Читаем Лишь краткий миг земной мы все прекрасны полностью

Помнишь, как я наконец остановил тебя? Мне было тринадцать. Твоя ладонь замерла в воздухе, щека у меня горела от первого удара. «Хватит, мам. Довольно. Прошу тебя». Я смотрел на тебя в упор, точно так же, как научился смотреть на своих обидчиков в школе. Ты отвернулась, молча надела шерстяное коричневое пальто и ушла в магазин. «Я за яйцами», — как ни в чем не бывало, сказала ты. Но мы с тобой знали: больше ты меня не ударишь.

Пережившие миграцию монархи передали этот опыт своим детям. Память о тех членах семьи, кого погубило начало зимы, вшита в их гены.

Когда война закончится? Когда я смогу позвать тебя по имени и оно будет означать только твое имя, а не все то, что ты оставила позади?

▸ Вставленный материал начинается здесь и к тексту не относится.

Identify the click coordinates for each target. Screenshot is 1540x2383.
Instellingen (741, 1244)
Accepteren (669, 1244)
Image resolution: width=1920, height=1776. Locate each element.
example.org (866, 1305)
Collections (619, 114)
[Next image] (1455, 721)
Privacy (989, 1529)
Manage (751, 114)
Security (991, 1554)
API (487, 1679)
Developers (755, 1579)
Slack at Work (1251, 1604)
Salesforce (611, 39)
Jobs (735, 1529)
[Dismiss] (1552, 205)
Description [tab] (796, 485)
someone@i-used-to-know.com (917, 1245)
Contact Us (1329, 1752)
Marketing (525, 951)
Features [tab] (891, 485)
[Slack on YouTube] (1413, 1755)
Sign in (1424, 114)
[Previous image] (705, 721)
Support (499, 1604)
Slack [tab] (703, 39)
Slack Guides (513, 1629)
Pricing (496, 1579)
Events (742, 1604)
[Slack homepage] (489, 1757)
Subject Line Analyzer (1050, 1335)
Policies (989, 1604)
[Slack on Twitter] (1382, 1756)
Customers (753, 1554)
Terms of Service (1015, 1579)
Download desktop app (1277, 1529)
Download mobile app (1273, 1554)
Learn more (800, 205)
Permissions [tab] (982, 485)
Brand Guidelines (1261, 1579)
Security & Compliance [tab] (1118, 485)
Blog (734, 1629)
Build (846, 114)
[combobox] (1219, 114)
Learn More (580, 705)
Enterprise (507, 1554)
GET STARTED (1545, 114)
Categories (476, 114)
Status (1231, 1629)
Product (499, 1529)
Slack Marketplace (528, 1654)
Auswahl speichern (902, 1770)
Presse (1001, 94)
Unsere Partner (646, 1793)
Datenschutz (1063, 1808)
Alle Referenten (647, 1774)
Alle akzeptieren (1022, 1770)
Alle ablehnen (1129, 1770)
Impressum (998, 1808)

Помню, как проснулся чернильно-синей ночью. В голове — нет, во всей квартире — тихая музыка. Босиком по холодному паркету я пошел в твою комнату. Постель была пуста. Звучал Шопен, мелодия доносилась из шкафа. Решетчатая дверь подернулась красным, как будто за ней разгорелся пожар. Я сидел снаружи и слушал увертюру, фоном раздавалось твое дыхание. Не знаю, долго ли я так просидел. Потом вернулся в постель, натянул одеяло до подбородка и замер, пока она не перестала — не музыка, а моя дрожь.

— Мам, — я снова позвал тебя, но никто не откликнулся. — Вернись. Пожалуйста, вернись!

Однажды ты сказала, что человеческий глаз — самое одинокое творение Господа на свете. Едва ли не целый мир проходит сквозь него, но внутри не остается ничего. Глаз один в своей глазнице; он даже не догадывается, что совсем рядом, в паре сантиметров, есть другой точно такой же глаз, голодный и пустой. Открыв дверь навстречу первому в моей жизни снегу, ты прошептала: «Смотри!»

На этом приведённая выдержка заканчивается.